# Start of PROVIDED INFORMATION

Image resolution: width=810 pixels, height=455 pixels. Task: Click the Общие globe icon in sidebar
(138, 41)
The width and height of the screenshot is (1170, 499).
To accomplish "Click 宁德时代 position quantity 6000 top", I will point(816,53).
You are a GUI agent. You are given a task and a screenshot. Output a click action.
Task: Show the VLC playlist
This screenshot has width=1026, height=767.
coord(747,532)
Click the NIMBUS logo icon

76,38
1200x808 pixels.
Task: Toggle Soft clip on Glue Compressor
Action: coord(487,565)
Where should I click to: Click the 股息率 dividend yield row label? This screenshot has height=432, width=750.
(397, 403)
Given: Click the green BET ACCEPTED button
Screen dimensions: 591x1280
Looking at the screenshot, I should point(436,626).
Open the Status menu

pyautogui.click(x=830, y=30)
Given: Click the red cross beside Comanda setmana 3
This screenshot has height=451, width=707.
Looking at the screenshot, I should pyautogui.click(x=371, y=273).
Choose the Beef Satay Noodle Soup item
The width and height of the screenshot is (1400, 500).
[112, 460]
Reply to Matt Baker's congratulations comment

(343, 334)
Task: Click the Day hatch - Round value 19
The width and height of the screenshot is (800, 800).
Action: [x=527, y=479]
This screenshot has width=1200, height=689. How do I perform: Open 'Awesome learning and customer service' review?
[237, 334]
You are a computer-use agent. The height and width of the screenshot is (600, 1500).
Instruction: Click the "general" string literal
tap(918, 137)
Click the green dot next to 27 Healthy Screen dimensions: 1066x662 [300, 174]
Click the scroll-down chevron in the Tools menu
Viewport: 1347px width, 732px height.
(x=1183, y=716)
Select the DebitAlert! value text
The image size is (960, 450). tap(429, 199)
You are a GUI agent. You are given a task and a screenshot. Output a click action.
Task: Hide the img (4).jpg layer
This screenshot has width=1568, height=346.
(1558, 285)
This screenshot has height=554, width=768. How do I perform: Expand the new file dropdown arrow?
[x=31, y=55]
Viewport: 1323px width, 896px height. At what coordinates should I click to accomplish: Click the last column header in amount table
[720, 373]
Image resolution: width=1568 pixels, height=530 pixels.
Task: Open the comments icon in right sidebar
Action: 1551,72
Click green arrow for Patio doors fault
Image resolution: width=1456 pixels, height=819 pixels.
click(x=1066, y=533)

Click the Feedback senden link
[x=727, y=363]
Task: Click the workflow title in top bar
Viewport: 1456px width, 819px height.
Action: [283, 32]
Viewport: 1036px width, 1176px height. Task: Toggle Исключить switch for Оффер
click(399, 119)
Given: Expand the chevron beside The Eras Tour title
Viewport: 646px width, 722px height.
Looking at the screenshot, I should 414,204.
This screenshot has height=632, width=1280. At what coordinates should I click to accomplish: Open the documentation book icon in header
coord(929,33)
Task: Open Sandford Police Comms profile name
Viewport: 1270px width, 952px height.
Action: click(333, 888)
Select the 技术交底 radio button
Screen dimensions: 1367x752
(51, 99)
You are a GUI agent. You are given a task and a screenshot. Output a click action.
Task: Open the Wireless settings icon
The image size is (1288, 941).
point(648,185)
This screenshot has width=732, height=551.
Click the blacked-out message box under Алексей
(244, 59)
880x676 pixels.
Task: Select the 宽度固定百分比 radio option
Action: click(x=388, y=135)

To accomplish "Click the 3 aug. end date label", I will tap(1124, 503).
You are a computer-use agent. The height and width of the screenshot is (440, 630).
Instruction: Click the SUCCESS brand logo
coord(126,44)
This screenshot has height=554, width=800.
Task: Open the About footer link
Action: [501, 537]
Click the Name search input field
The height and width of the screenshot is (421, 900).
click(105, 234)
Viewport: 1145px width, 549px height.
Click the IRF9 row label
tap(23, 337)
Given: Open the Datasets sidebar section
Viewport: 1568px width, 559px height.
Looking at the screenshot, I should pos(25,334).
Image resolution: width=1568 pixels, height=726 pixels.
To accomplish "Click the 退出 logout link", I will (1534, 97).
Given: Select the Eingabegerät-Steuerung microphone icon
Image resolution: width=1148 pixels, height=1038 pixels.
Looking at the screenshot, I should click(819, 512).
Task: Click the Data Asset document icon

# End of PROVIDED INFORMATION

*SHORT TASK:*
Rewrite the data above, changing every "Viewport" to "Display area" and leaving all other text untouched.

*TASK RESPONSE:*
Image resolution: width=810 pixels, height=455 pixels. Task: Click the Общие globe icon in sidebar
(138, 41)
The width and height of the screenshot is (1170, 499).
To accomplish "Click 宁德时代 position quantity 6000 top", I will point(816,53).
You are a GUI agent. You are given a task and a screenshot. Output a click action.
Task: Show the VLC playlist
This screenshot has width=1026, height=767.
coord(747,532)
Click the NIMBUS logo icon

76,38
1200x808 pixels.
Task: Toggle Soft clip on Glue Compressor
Action: coord(487,565)
Where should I click to: Click the 股息率 dividend yield row label? This screenshot has height=432, width=750.
(397, 403)
Given: Click the green BET ACCEPTED button
Screen dimensions: 591x1280
Looking at the screenshot, I should point(436,626).
Open the Status menu

pyautogui.click(x=830, y=30)
Given: Click the red cross beside Comanda setmana 3
This screenshot has height=451, width=707.
Looking at the screenshot, I should pyautogui.click(x=371, y=273).
Choose the Beef Satay Noodle Soup item
The width and height of the screenshot is (1400, 500).
[112, 460]
Reply to Matt Baker's congratulations comment

(343, 334)
Task: Click the Day hatch - Round value 19
The width and height of the screenshot is (800, 800).
Action: [x=527, y=479]
This screenshot has width=1200, height=689. How do I perform: Open 'Awesome learning and customer service' review?
[237, 334]
You are a computer-use agent. The height and width of the screenshot is (600, 1500).
Instruction: Click the "general" string literal
tap(918, 137)
Click the green dot next to 27 Healthy Screen dimensions: 1066x662 [300, 174]
Click the scroll-down chevron in the Tools menu
Display area: 1347px width, 732px height.
(x=1183, y=716)
Select the DebitAlert! value text
The image size is (960, 450). tap(429, 199)
You are a GUI agent. You are given a task and a screenshot. Output a click action.
Task: Hide the img (4).jpg layer
This screenshot has width=1568, height=346.
(1558, 285)
This screenshot has height=554, width=768. How do I perform: Expand the new file dropdown arrow?
[x=31, y=55]
Display area: 1323px width, 896px height. At what coordinates should I click to accomplish: Click the last column header in amount table
[720, 373]
Image resolution: width=1568 pixels, height=530 pixels.
Task: Open the comments icon in right sidebar
Action: 1551,72
Click green arrow for Patio doors fault
Image resolution: width=1456 pixels, height=819 pixels.
click(x=1066, y=533)

Click the Feedback senden link
[x=727, y=363]
Task: Click the workflow title in top bar
Display area: 1456px width, 819px height.
Action: [283, 32]
Display area: 1036px width, 1176px height. Task: Toggle Исключить switch for Оффер
click(399, 119)
Given: Expand the chevron beside The Eras Tour title
Display area: 646px width, 722px height.
Looking at the screenshot, I should 414,204.
This screenshot has height=632, width=1280. At what coordinates should I click to accomplish: Open the documentation book icon in header
coord(929,33)
Task: Open Sandford Police Comms profile name
Display area: 1270px width, 952px height.
Action: click(333, 888)
Select the 技术交底 radio button
Screen dimensions: 1367x752
(51, 99)
You are a GUI agent. You are given a task and a screenshot. Output a click action.
Task: Open the Wireless settings icon
The image size is (1288, 941).
point(648,185)
This screenshot has width=732, height=551.
Click the blacked-out message box under Алексей
(244, 59)
880x676 pixels.
Task: Select the 宽度固定百分比 radio option
Action: click(x=388, y=135)

To accomplish "Click the 3 aug. end date label", I will tap(1124, 503).
You are a computer-use agent. The height and width of the screenshot is (440, 630).
Instruction: Click the SUCCESS brand logo
coord(126,44)
This screenshot has height=554, width=800.
Task: Open the About footer link
Action: [501, 537]
Click the Name search input field
The height and width of the screenshot is (421, 900).
click(105, 234)
Display area: 1145px width, 549px height.
Click the IRF9 row label
tap(23, 337)
Given: Open the Datasets sidebar section
Display area: 1568px width, 559px height.
Looking at the screenshot, I should pos(25,334).
Image resolution: width=1568 pixels, height=726 pixels.
To accomplish "Click the 退出 logout link", I will (1534, 97).
Given: Select the Eingabegerät-Steuerung microphone icon
Image resolution: width=1148 pixels, height=1038 pixels.
Looking at the screenshot, I should click(819, 512).
Task: Click the Data Asset document icon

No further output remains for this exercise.